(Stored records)
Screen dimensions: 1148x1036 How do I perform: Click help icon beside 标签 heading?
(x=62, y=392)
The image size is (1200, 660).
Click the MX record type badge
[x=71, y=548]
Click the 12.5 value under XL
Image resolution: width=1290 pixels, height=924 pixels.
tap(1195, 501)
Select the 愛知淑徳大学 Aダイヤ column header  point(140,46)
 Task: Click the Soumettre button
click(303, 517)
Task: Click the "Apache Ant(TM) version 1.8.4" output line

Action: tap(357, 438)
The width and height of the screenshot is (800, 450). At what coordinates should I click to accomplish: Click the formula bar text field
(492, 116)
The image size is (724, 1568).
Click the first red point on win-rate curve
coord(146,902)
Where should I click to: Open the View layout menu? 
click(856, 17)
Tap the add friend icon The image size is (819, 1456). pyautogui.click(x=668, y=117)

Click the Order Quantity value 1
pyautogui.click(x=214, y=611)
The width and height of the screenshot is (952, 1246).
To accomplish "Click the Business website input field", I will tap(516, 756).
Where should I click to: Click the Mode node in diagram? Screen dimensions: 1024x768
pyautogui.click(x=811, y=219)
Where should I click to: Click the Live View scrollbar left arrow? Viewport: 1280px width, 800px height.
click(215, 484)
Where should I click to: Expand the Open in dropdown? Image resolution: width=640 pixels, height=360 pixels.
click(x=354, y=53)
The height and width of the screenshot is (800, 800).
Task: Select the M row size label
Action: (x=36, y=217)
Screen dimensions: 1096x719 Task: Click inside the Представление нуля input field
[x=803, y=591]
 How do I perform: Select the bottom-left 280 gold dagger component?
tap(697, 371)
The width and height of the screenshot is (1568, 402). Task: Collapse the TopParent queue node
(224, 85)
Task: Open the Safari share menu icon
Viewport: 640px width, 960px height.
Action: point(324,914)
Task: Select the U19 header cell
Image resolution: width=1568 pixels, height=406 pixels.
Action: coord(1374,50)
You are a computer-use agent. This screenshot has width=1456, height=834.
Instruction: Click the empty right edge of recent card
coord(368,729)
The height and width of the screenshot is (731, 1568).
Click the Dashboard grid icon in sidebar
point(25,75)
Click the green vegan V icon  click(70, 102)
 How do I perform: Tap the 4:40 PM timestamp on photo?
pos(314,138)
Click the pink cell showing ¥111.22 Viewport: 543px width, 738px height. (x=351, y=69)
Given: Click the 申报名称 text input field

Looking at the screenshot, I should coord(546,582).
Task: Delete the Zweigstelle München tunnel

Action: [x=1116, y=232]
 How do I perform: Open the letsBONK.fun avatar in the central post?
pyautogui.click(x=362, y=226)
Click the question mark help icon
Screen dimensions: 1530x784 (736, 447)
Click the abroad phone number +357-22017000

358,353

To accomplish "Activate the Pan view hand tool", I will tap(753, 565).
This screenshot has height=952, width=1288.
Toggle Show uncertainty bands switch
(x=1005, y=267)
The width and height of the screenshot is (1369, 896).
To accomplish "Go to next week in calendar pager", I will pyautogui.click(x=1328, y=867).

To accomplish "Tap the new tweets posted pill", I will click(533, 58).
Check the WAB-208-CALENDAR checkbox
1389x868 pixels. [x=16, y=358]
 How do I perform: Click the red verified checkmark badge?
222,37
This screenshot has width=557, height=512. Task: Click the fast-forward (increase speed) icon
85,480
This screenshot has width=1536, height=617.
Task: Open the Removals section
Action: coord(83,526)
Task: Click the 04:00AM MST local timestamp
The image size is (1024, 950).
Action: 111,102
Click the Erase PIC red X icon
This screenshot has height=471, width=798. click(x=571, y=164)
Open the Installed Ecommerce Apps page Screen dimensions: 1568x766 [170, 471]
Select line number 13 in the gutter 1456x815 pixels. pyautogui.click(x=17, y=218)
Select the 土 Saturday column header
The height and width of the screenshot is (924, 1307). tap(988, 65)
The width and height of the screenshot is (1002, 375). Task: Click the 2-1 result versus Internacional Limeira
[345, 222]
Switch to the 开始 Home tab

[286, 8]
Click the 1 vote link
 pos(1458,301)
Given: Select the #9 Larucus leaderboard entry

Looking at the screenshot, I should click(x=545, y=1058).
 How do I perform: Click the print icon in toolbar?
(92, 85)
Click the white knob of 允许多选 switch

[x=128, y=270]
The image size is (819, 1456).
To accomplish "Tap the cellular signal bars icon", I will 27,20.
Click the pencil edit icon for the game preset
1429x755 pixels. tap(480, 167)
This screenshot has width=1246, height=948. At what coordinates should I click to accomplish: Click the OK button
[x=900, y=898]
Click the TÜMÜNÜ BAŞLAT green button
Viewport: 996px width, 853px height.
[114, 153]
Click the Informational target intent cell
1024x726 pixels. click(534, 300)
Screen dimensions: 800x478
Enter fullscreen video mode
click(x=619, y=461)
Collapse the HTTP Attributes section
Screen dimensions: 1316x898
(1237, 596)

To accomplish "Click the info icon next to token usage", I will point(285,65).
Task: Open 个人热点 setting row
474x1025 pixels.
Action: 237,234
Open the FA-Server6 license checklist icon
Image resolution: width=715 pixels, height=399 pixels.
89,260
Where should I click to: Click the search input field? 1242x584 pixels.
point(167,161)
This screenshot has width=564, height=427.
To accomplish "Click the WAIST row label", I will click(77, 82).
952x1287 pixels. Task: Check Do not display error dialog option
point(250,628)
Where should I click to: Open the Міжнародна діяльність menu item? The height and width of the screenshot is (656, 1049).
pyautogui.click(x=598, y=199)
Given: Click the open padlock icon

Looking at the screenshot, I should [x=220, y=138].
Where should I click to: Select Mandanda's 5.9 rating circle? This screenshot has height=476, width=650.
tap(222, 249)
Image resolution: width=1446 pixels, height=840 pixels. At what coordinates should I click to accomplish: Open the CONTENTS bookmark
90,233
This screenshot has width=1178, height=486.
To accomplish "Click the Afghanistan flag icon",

### AIM OF THE TASK
Look through the entries above and copy each line that has "next" in it.

### TASK ANSWER
To accomplish "Go to next week in calendar pager", I will pyautogui.click(x=1328, y=867).
To accomplish "Click the info icon next to token usage", I will point(285,65).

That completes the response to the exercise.